▶ _Activity_: Transcribe the data that follows precisely, omitting nothing.

[Saved entries]
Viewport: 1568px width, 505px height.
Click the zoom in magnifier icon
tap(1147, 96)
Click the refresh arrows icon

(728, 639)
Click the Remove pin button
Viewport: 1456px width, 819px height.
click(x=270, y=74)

▶ _Response box_:
Viewport: 1568px width, 505px height.
Click the zoom in magnifier icon
tap(1147, 96)
Click the refresh arrows icon

(728, 639)
Click the Remove pin button
Viewport: 1456px width, 819px height.
click(x=270, y=74)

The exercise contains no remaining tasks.